[Interface element records]
■ ■ ■ ■ ■ ■ ■

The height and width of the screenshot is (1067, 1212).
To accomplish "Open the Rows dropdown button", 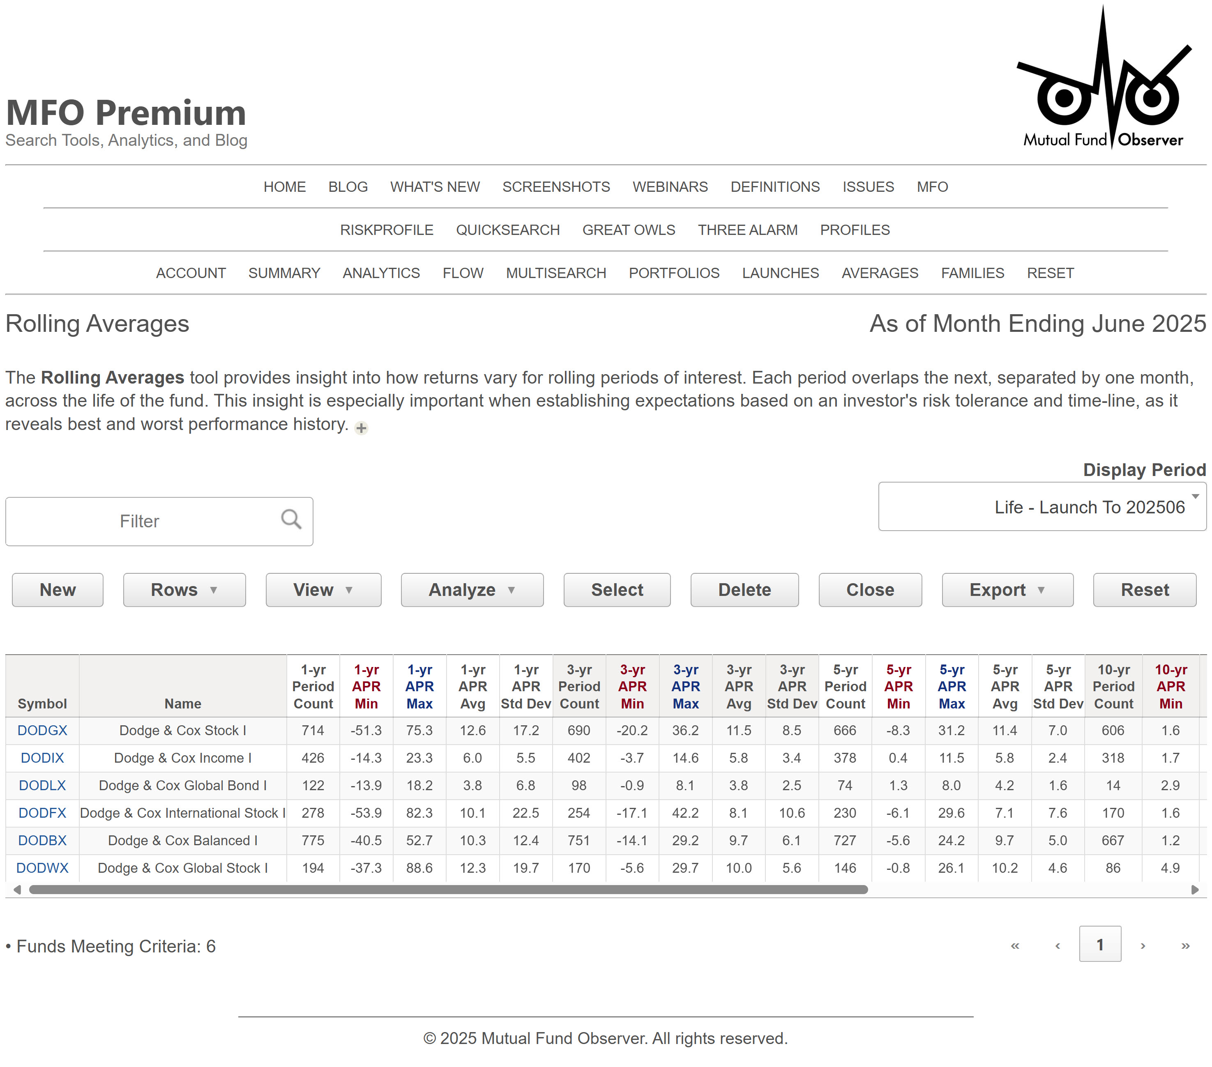I will pyautogui.click(x=184, y=590).
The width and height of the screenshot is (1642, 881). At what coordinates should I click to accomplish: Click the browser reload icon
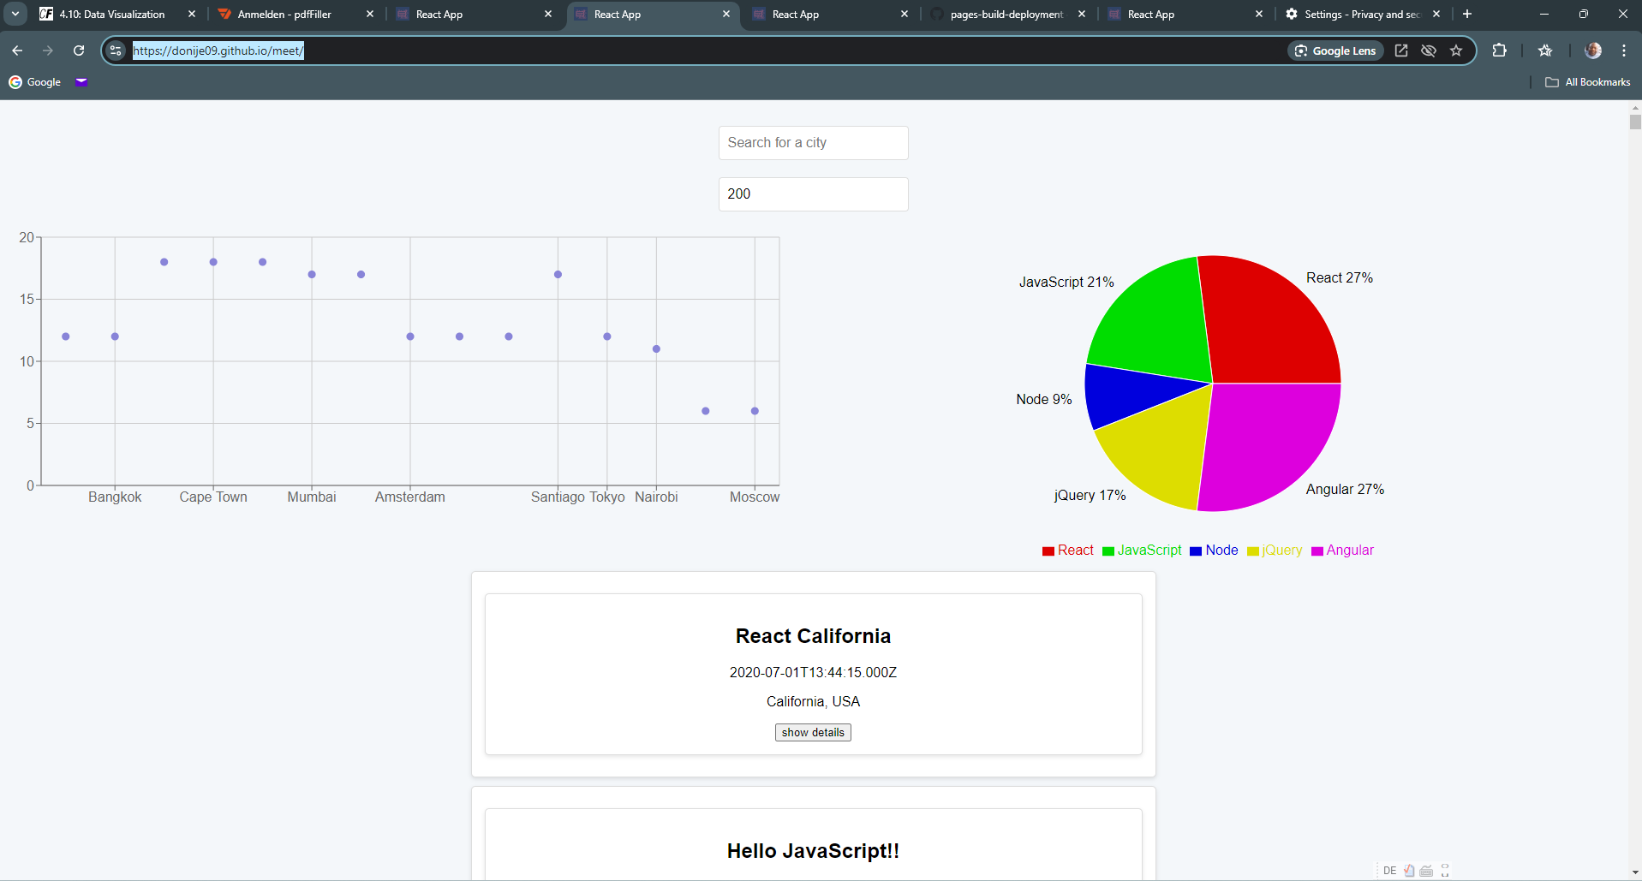pyautogui.click(x=79, y=51)
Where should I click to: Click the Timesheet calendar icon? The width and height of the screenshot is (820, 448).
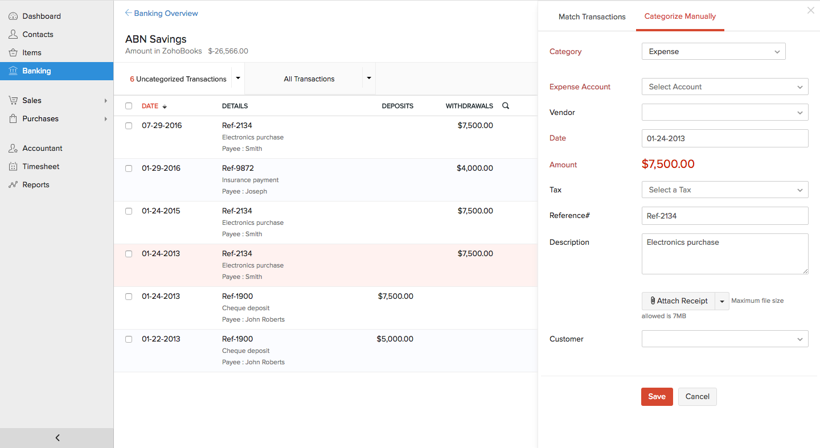(13, 167)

■ ■ ■ ■ ■ ■ ■

[Your goal]
Pick out every line in the records that contains the word "should" and copy each one.

[Solution to this exercise]
The width and height of the screenshot is (1642, 881). At what coordinates should I click to accomplish: Click the browser reload icon
Where should I click to: Click the Timesheet calendar icon? The width and height of the screenshot is (820, 448).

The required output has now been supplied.